> Text segment:
********************

It would have been a disaster had the jury returned not guilty verdicts, especially after the public heard taped phone calls of Rajaratnam obtaining material nonpublic information.  The confidence of average investors would have been shattered if they saw that the rich and well-connected have a major information advantage that’s legal.  Furthermore, a not-guilty verdict would have completely undermined the government’s ability to prosecute wealthy Wall Streeters.

The Bad
Just as bacteria evolve into more antibiotic-resistant strains, so do criminals.  The Wall Street players illegally trading on inside information are learning from the mistakes of the convicted.  The prosecution’s case in Rajaratnam’s trial relied heavily on the use of wiretaps from 2003 to 2009.  After Rajaratnam, Eliot Spitzer and his texts with a prostitute, and five seasons of HBO’s critically acclaimed series The Wire, most inside traders should know not to engage in such egregious behavior on their BlackBerries.  Future insider trading cases will likely be much smaller in scale or involve violations that occurred years ago.

********************

(Dataset records)
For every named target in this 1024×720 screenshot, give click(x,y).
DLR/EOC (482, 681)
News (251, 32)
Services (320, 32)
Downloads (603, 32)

********************

> Task statement:
Continue the text on the Rajaratnam insider trading trial from the point where it stops. You can disregard the dataset records; they play no part here.

> Result:
The Ugly
What if Raj Rajaratnam sincerely believed he was playing bythe rules, at least according to what’s known as mosaic theory? It is possible to trade on non-public information, as long as it isn’t considered material.  However, when dealing with nonpublic information, an analyst has to use his or her judgment to differentiate between material and nonmaterial information.   Unfortunately, it’s not always a black and white issue.  If anything, the real winners will be the securities lawyers, who will be getting phone calls from their hedge fund clients seeking increasing amounts of advice regarding mosaic theory.